Search code examples
c++cheat-engine

How to find static assembly instruction address from CE (C++)

I'm trying to edit some value in the memory but it instantly reverts back because of some instruction like player::update or player::reset

In CE I can attach debugger to it and check what's writing into it and replace it with NOP, but how can I get the static address of this instruction? FYI, I have the static address of my value (playerBase signature scan + known offset) but not instruction address

Solution

  • Below are the steps to find the "Static Instruction Address":

    Step 1: Attach Debugger to the Process

    • Open Cheat Engine (CE).
    • Attach the debugger to the target process (the game or application where your value is located).

    Step 2: Find What Writes to the Address

    • Go to the address of the value you want to edit in Cheat Engine.

    • Right-click on the address and select "Find out what writes to this
      address...".

    • This will open a new window where the debugger will list all instructions that modify this value.

    Step 3: Identify the Instruction

    • Perform an in-game action that causes the value to change (e.g., updating or resetting the player).
    • The instruction that writes to the value will appear in the window. Note down this instruction.

    Step 4: Find the Static Address of the Instruction

    • Double-click on the instruction to view it in the Disassembler window.
    • The instruction might be located in a dynamically loaded module (e.g., a DLL), which means its address might change every time the game is restarted.
    • To find the static address, you need to locate the base address of the module where this instruction resides.
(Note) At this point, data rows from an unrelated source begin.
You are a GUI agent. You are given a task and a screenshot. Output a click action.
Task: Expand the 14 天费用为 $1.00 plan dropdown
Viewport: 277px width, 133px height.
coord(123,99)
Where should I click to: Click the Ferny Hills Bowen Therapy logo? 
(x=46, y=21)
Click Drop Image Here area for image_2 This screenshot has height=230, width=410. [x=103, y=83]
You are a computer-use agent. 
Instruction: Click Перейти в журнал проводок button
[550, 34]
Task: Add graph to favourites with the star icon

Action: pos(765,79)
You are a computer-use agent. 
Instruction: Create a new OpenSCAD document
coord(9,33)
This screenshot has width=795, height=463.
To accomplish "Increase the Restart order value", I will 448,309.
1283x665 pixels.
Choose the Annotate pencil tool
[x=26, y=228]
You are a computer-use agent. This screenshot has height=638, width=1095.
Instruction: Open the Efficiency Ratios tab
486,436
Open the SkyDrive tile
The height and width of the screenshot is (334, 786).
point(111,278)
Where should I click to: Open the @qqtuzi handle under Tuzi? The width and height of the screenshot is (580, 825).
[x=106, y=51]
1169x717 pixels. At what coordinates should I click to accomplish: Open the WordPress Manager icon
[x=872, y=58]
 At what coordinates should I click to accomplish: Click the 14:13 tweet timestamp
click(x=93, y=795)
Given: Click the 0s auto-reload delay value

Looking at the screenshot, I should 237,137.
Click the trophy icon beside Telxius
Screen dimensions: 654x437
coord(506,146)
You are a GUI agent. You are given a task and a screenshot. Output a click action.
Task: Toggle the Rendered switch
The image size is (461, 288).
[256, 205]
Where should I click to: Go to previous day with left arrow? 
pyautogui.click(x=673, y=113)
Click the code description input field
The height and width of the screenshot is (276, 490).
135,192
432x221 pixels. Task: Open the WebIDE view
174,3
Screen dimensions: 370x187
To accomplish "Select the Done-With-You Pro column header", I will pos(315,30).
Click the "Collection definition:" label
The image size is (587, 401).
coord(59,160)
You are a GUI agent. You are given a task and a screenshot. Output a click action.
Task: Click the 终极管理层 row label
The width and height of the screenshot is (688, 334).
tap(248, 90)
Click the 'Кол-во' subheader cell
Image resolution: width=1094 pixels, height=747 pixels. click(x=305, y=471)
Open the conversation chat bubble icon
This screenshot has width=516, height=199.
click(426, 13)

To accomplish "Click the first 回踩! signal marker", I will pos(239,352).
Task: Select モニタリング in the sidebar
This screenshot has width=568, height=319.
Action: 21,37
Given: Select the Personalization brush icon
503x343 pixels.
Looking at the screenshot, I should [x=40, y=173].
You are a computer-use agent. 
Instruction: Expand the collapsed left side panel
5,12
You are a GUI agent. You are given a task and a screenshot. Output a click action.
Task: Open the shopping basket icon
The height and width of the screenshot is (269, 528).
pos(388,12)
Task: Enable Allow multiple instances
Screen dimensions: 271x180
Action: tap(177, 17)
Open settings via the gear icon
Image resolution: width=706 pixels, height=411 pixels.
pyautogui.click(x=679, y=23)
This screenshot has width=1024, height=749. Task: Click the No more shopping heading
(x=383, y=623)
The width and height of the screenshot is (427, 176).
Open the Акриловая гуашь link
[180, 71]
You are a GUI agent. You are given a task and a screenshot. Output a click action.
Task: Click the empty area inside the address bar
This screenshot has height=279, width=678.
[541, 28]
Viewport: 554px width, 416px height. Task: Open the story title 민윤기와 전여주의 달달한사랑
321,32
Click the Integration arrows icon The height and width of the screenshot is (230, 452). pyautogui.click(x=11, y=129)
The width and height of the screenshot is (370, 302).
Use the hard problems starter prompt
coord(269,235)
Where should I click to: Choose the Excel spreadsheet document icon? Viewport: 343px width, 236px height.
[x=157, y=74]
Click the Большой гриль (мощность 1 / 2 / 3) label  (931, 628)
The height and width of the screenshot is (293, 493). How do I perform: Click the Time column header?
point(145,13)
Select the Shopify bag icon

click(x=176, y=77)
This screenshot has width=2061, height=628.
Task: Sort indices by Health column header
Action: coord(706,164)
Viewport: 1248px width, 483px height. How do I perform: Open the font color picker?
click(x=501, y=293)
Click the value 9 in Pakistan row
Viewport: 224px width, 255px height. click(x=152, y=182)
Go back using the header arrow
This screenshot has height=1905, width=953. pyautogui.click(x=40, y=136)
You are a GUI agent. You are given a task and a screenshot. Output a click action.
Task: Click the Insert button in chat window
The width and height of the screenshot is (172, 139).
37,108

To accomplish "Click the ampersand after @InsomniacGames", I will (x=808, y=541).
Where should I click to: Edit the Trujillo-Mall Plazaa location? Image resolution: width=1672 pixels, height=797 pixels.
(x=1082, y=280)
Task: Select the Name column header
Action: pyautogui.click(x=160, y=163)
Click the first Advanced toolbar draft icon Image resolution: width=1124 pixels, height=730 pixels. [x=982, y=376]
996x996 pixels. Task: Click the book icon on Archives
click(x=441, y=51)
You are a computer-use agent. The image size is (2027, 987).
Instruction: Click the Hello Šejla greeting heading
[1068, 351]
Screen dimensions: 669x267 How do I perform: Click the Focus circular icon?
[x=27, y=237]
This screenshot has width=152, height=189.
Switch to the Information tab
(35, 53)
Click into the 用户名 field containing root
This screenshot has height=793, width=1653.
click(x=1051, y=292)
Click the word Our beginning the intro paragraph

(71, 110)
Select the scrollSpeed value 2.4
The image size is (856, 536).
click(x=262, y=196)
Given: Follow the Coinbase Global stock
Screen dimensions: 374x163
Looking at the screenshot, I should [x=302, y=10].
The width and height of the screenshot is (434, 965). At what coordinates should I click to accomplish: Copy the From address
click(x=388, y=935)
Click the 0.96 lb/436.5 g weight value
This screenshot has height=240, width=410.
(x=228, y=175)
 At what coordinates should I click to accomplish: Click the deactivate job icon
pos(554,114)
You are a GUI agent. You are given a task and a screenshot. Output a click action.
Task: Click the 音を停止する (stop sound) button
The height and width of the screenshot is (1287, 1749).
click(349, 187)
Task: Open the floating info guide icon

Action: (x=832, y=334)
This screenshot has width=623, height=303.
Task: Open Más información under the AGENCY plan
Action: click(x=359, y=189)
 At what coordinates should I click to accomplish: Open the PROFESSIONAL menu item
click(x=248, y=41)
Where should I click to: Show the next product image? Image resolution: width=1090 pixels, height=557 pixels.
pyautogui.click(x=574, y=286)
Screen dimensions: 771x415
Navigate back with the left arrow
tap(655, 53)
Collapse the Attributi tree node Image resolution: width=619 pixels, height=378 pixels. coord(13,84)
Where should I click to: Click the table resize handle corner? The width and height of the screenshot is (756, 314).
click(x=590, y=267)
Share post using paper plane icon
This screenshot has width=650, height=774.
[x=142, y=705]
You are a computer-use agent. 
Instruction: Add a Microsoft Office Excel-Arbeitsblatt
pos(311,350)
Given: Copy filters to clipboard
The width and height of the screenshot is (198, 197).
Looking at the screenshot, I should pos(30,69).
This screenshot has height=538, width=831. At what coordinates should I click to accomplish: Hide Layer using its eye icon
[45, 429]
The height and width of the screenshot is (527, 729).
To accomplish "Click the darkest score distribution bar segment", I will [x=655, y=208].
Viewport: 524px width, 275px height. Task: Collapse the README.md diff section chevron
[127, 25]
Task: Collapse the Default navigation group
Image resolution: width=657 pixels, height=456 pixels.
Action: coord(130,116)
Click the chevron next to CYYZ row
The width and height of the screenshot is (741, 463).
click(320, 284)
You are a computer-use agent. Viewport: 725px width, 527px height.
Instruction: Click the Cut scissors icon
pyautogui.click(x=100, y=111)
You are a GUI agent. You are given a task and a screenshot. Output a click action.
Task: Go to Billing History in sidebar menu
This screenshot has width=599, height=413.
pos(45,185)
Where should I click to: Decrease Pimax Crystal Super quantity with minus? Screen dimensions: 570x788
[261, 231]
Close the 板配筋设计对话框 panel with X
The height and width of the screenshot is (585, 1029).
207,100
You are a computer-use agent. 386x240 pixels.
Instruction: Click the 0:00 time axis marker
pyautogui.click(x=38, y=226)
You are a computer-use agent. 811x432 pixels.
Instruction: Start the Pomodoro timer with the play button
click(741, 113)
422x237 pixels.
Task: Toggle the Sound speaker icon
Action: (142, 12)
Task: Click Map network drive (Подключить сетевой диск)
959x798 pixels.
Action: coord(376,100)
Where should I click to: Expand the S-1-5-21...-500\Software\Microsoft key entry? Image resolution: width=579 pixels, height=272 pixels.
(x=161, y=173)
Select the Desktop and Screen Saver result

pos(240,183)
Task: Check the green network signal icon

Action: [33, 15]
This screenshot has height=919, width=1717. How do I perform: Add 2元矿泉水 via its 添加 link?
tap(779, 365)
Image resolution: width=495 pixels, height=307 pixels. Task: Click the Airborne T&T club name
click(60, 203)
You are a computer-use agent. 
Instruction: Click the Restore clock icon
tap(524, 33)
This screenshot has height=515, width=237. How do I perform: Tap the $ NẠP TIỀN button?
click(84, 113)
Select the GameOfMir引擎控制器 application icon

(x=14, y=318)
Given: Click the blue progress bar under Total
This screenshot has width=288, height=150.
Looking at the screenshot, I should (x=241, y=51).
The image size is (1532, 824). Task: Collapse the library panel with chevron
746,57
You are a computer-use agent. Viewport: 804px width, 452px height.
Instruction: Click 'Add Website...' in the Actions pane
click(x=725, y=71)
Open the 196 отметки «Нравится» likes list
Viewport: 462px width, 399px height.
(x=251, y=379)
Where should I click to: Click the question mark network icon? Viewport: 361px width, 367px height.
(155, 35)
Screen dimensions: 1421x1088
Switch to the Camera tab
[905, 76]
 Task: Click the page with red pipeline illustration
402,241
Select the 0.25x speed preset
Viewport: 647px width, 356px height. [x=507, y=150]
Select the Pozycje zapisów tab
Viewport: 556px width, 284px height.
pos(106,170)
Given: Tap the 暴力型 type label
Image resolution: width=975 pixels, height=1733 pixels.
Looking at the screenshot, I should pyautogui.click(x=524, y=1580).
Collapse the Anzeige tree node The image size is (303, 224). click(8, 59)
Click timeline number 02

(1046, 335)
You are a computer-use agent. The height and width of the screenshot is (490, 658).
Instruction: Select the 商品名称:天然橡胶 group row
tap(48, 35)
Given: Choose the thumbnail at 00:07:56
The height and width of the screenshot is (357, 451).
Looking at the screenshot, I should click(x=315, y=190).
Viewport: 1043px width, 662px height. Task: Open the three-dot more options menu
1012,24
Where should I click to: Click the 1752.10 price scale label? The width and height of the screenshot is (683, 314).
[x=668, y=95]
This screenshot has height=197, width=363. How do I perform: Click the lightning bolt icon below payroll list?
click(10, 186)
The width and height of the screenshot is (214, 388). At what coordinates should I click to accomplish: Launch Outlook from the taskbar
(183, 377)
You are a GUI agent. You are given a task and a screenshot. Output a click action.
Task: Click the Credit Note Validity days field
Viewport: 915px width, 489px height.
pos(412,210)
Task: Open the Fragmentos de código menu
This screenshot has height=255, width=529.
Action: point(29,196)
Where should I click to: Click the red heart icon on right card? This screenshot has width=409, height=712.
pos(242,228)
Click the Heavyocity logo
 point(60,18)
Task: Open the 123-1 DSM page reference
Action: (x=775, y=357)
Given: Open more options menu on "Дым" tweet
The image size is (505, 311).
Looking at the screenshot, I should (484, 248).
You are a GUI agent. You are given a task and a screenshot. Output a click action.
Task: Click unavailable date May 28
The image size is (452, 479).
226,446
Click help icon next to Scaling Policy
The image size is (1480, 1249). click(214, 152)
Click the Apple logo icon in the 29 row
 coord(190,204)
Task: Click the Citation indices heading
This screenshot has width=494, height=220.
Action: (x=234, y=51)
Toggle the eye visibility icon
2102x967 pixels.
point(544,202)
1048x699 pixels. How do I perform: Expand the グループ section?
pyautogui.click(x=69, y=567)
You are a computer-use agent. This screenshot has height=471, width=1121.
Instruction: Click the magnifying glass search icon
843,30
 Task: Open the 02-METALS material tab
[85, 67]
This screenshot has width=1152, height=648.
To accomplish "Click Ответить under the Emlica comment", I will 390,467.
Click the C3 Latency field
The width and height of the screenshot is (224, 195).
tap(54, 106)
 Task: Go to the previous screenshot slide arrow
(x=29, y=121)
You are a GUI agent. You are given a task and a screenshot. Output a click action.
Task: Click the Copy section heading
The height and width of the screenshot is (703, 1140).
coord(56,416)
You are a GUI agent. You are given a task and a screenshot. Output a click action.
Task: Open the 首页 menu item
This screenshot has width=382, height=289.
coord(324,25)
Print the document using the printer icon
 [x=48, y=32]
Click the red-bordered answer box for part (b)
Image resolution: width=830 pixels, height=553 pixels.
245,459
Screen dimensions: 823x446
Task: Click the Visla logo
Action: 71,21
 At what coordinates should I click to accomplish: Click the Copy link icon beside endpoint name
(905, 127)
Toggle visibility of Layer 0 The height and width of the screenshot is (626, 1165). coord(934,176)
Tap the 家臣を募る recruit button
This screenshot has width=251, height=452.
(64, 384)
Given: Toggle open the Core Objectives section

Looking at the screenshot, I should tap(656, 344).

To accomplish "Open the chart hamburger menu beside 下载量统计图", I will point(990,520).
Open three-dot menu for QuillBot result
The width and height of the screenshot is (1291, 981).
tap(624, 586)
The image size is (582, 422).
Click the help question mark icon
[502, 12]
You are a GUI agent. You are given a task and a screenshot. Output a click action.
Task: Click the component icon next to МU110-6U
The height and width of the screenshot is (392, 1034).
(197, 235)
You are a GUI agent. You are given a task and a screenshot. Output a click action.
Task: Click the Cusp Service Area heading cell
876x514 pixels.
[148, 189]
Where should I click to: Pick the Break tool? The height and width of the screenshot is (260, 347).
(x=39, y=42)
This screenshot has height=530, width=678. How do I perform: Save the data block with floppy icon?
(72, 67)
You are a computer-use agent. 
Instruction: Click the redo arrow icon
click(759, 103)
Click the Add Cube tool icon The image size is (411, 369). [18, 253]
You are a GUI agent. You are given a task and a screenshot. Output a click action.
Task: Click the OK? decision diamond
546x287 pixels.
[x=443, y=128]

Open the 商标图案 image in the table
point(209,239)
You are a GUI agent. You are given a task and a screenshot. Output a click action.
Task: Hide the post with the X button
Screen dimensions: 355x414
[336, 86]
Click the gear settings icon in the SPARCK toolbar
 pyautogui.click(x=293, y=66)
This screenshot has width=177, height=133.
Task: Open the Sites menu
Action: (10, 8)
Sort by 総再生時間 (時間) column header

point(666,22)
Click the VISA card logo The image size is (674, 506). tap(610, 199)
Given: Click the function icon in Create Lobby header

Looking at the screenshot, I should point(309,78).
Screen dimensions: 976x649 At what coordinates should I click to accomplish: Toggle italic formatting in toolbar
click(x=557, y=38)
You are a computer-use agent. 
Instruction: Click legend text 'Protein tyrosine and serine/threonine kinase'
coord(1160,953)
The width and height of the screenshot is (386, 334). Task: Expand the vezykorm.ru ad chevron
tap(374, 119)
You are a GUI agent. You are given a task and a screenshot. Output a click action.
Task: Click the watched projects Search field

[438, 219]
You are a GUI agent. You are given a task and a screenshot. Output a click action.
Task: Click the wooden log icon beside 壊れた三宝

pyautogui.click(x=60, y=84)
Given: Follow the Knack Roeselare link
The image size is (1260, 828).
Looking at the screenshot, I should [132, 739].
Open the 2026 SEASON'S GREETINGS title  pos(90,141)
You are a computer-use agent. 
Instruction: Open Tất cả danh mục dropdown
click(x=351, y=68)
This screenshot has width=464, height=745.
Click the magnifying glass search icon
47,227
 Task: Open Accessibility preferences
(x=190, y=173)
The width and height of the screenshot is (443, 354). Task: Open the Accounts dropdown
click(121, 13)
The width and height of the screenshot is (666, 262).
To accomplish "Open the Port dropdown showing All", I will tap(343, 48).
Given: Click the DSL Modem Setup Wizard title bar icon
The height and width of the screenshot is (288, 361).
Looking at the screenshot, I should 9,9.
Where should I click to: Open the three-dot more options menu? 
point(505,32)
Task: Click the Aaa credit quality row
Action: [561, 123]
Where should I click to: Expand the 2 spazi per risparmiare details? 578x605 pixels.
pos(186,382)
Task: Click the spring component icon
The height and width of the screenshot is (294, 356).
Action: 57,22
    Step 5: Calculate the Static Address

    • In the Disassembler window, note down the instruction's address.
    • Find the base address of the module by clicking "View" > "Memory Regions..." in Cheat Engine.
    • Subtract the base address of the module from the instruction’s address to get the relative offset.
    • Combine this offset with the module’s base address to form the static address.

    Step 6: Replace Instruction with NOP (Optional)

    • If your goal is to prevent the instruction from modifying the value, you can replace it with a NOP (No Operation) instruction directly in the Disassembler.

    Let me show you an example for better understanding:

    • Let's say the instruction that writes to your value is at '0x7FF65321F123' and it's located in a module named 'player.dll'.
    • The base address of 'player.dll' is '0x7FF653200000'.
    • The offset would be: '0x7FF65321F123' - '0x7FF653200000' = '0x1F123'.
    • The static address of the instruction would be 'player.dll' + '0x1F123'.